Ants may provide cellulosic solution

By Craig A. Johnson | October 06, 2009
Report posted on Nov. 5, 2009, at 4:25 p.m. CST

At the Great Lakes Bioenergy Research Center in Madison, Wis., researchers are looking to leafcutter ants for new enzymatic processes that will further progress efforts to commercialize cellulosic ethanol. Leafcutter ants, which are found in tropical climates and live in enormous colonies that can number in the millions, have evolved several features over time that make their particular cocktail of enzymes attractive to researchers.

"Our lab is an evolution and ecology lab, and we're very interested in natural systems that take advantage of lignocellulolytic biomass and use microbes to break down [cellulosic] feedstocks," said Garret Suen, a post doctoral research fellow at the GLBRC. "If we go to a system that is specialized to produce exactly what it is we're looking for, we may find something of use."

Converting plant cell walls into simple sugars, the basic premise for cellulosic ethanol, is a major challenge for scientists. Leafcutter ants, which tend massive fungal gardens of their decaying byproducts, may present a worthwhile solution.

Before receiving a U.S. DOE grant, the GLBRC was already studying the symbiotic relationship between the ants and their fungal gardens. Over 50 million years, the ants and the fungus have evolved to the degree that if the ants were to die, or are removed from the system, the fungus dies as well, and vice versa. "The fungus-growing ant system is obligate, and one of the most complex symbioses that's described in nature," Suen said.

"A mature leaf cutter colony can defoliate a tree overnight," Suen said. With colonies ranging from a few thousand members to several million members, leafcutters are a major pest in the tropics. The ants are especially dangerous for agricultural operations such as orange and papaya plantations.
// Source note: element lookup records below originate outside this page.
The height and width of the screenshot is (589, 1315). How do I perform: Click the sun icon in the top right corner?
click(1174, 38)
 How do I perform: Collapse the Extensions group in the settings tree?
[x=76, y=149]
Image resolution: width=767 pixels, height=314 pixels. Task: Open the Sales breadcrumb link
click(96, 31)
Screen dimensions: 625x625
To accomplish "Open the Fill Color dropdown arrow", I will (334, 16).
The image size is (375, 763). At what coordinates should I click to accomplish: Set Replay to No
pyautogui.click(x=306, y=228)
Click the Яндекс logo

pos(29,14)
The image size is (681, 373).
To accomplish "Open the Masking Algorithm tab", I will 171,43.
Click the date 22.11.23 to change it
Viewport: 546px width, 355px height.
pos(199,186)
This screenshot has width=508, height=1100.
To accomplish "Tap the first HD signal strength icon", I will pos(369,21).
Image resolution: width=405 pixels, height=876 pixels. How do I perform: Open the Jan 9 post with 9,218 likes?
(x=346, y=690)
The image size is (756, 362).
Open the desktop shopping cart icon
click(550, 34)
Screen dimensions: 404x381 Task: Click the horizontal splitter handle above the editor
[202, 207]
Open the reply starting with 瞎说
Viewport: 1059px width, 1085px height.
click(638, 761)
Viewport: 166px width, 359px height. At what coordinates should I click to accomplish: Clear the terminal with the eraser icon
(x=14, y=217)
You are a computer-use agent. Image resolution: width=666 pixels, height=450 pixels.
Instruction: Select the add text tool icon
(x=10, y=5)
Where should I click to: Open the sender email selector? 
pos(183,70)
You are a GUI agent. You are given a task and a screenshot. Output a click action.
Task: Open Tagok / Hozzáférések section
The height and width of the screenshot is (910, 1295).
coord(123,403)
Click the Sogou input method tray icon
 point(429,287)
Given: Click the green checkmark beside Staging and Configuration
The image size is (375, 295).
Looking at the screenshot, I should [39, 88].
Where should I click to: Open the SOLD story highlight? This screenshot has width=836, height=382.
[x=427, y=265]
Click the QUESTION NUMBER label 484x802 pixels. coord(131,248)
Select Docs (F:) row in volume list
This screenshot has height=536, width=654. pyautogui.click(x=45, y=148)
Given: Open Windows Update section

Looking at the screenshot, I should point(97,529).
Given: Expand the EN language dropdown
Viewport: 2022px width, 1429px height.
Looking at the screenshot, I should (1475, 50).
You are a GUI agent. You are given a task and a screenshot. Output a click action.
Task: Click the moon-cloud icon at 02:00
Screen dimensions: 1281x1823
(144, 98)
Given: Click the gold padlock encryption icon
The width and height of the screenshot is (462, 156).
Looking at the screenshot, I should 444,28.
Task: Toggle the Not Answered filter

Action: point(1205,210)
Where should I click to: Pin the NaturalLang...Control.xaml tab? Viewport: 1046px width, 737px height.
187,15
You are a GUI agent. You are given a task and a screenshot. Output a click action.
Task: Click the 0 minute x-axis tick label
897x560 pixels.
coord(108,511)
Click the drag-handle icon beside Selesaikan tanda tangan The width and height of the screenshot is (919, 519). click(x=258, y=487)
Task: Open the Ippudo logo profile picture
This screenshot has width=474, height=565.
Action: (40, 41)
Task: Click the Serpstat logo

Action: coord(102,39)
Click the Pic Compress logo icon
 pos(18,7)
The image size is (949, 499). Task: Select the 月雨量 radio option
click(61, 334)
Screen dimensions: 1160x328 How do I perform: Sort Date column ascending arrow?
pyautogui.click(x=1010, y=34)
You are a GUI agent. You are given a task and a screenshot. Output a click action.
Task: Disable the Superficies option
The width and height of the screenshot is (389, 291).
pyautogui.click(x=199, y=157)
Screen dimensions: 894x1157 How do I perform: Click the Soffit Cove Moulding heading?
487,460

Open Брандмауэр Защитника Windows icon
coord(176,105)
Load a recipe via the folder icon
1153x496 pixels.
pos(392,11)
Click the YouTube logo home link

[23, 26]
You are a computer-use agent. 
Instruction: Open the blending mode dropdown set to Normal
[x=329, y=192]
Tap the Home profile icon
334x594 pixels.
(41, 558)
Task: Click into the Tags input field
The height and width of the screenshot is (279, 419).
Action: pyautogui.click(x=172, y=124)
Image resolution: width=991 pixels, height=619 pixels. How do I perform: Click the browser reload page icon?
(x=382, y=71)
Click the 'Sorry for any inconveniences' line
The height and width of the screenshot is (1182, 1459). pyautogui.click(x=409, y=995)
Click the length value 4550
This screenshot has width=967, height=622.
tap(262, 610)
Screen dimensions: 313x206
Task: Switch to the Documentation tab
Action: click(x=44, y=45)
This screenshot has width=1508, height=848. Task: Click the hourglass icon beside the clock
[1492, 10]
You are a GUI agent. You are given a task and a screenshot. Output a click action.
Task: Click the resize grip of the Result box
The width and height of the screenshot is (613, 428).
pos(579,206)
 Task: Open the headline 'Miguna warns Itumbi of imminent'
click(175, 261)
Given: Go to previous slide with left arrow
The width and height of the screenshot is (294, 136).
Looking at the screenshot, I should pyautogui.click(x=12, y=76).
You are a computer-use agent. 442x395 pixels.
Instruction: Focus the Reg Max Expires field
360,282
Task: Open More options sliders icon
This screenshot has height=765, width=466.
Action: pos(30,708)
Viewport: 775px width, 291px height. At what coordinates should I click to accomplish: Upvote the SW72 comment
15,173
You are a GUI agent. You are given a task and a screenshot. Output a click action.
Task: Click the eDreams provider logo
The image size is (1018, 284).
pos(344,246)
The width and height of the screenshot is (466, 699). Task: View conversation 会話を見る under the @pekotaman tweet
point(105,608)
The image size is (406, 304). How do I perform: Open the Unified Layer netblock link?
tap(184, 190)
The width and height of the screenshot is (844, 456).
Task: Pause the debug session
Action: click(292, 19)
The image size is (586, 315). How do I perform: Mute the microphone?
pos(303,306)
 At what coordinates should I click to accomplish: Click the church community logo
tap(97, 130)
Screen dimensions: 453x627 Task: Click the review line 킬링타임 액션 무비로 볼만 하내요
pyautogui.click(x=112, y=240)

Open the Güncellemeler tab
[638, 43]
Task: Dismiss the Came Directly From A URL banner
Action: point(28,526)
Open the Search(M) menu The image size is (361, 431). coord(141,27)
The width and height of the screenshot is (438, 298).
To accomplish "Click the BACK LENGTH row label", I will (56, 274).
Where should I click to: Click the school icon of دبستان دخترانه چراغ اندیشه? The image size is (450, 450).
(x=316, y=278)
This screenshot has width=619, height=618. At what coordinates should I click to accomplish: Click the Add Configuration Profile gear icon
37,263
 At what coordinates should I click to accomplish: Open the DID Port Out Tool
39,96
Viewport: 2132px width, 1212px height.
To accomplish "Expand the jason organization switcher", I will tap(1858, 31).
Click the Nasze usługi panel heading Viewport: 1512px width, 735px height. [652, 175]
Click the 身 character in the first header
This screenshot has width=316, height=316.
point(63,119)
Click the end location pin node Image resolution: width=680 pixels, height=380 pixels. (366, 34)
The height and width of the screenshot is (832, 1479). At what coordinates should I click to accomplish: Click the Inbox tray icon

But it is this ability to process huge volumes of biomass that has researchers fascinated.

Traditional corn processing in an ethanol plant involves pre-treating with acid, steam or ammonia to break down the bonds of lignin, hemicellulose and cellulose. After that, a cellulase is added to catalyze the cellulolysis of cellulose. Researchers at the GLBRC are studying multiple enzymes used by the ants in the fungal gardens to craft the perfect cocktail for ethanol production. According to Suen, "That cocktail is probably a mixture of about six or seven enzymes. One is definitely a cellulase that does the majority of the breaking of the beta -1,4 glycocitic link between the glucose and cellulose chain. But, then there are other things such as cellulose-binding modules, a protein which binds the cellulose itself, and then allows the cellulase to do its job."

Using several different enzymes may allow existing ethanol plants to become multi-feedstock facilities--if they can capture the enzymes they need. One difficulty with enzymatic research is that bacteria are exceedingly difficult to grow in a lab. "Right now we can only cultivate about 1 percent of bacteria in the lab," Suen said. The bacteria that are more difficult to cultivate are typically less aggressive bugs in the growing media and are pushed out by stronger bacteria before they can get a foothold. "[And] if there are 10 enzymes involved in a really efficient breakdown of biomass, is it going to be as efficient if we can only get eight of them?" Suen said.

Research at the GLBRC is providing a new look at some very old progress made in the ants' natural communities. With the leafcutter ants, the mixture of enzymes works in balance, but that nuanced formula would be nearly impossible to synthesize in a lab. "There is a renaissance, and researchers are going back to natural communities—an area called natural products. These are novel compounds in that no one has ever seen them before," Suen said.